O mérito do filme O Passado é não só o de lançar o repto sobre a necessidade de resolver o passado para avançar no presente como também a dúvida sobre a possibilidade de resolver o passado ou até sobre a possibilidade do presente persistir para além do passado. Esta dúvida impossível remete o espectador para um dos receios mais arcaicos da relação, o que Margaret Mahler (1975) intitulou a ansiedade da separação. Esta autora concluiu da observação de bebés, que entre os 18 e 24 meses, o bebé sofre duma grande ansiedade quando alterna entre querer separar-se da mãe e explorar a sua autonomia e o receio de abandono que o leva a agarrar-se de novo à mãe na procura de consolo e do preenchimento mágico das suas necessidades afectivas. Este conflito interno que Mahler denominou ambitendência pode persistir na idade adulta e descreve as flutuações internas resultantes do desejo do outro e do receio de abandono, que pode evoluir para sentimentos de ambivalência, sentimentos mistos ou contraditórios relativamente à outra pessoa.

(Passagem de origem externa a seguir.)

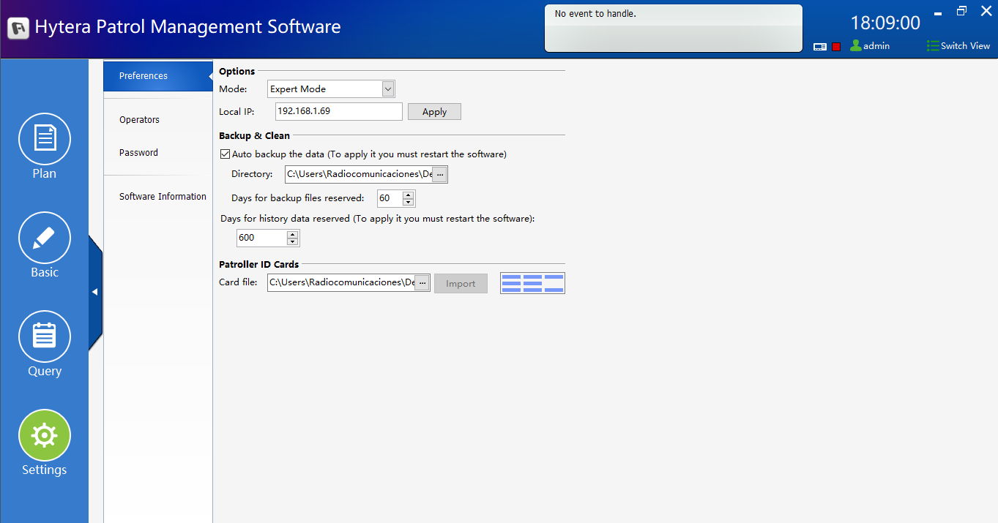The height and width of the screenshot is (523, 998).
Task: Collapse the side panel with the arrow handle
Action: 94,292
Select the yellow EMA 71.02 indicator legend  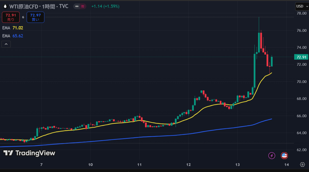[x=12, y=28]
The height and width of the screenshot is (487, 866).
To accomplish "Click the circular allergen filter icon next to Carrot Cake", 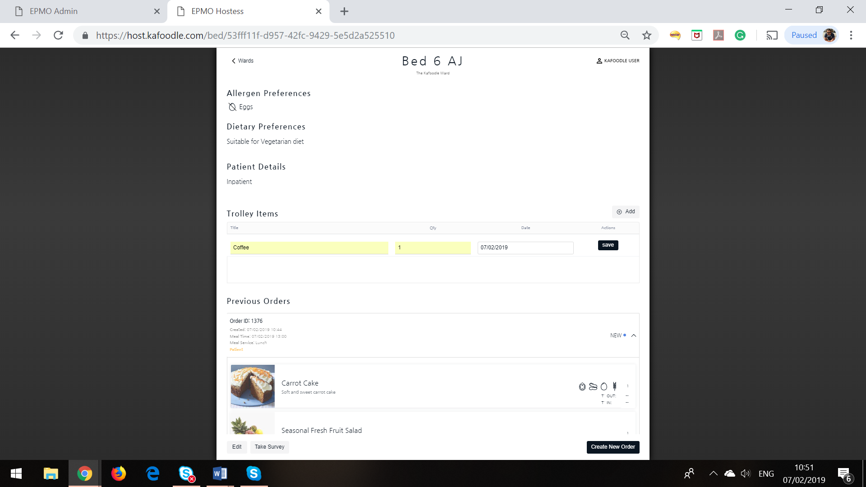I will tap(603, 386).
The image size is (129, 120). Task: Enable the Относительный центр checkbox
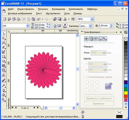tap(86, 77)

Ainda na década de 70, Bowlby e Ainsworth concluíram que os bebés cujas mães foram consistentes e afectivas gerem de forma mais eficaz a separação e a proximidade com o outro, tanto na infância como na idade adulta, por se sentirem mais seguros de si próprios. O ambiente facilitador duma mãe estável proporciona a confiança em si mesmo e na resposta do outro através da expectativa de que a mãe quando sai da sala irá voltar, porque valoriza e gosta do bebé e como tal este sente-se valorizado internamente.

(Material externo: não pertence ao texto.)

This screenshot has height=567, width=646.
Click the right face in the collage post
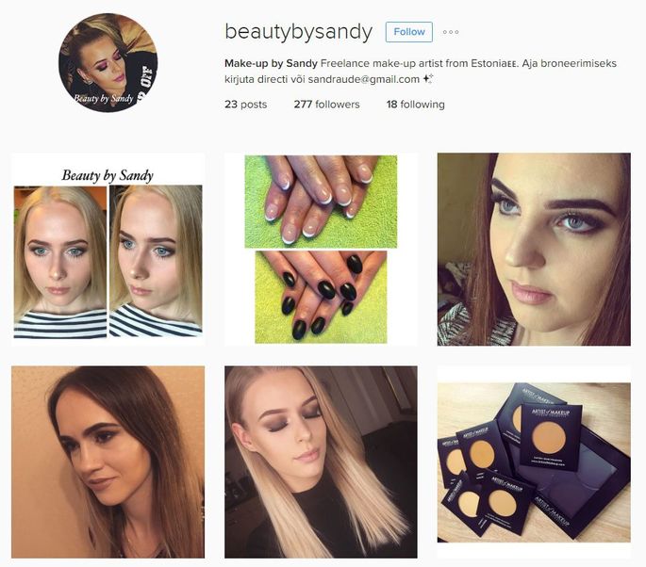(156, 262)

Lacunas graves no ambiente protector da mãe levam a pessoa em momentos de separação e perda a sentir grande raiva e desespero que remetem para uma angústia arcaica de abandono bem como para uma culpabilidade interna resultante da ambivalência de sentimentos relativamente ao outro. Esta ambivalência traduz-se por vezes no ataque agressivo à outra pessoa e à parte que esta representa dentro do eu, numa enorme frustração e melancolia enquanto não se consegue integrar os aspectos positivos e negativos do outro e de si próprio na representação da relação. É quando o sujeito está diminuído e vulnerável que dispara contra o parceiro anterior, identifica-se com o agressor, culpabiliza-se a si próprio e aos filhos como no caso de Marie e da filha Lucie, projectando nos outros os pedaços rejeitados de si próprio e da sua angústia lancinante de abandono e conflito interno.
Na cena final do filme, Samir visita a sua mulher em coma no hospital e espalha o seu perfume preferido pedindo-lhe que lhe aperte a mão como sinal que gosta de si. Samir procura uma resposta do passado, procura saber se sua mulher gostava realmente de si, quem sabe se não estará à procura do afecto reconfortante duma mãe que lhe possa facilitar a separação e a assumpção duma nova vida ao lado de Marie.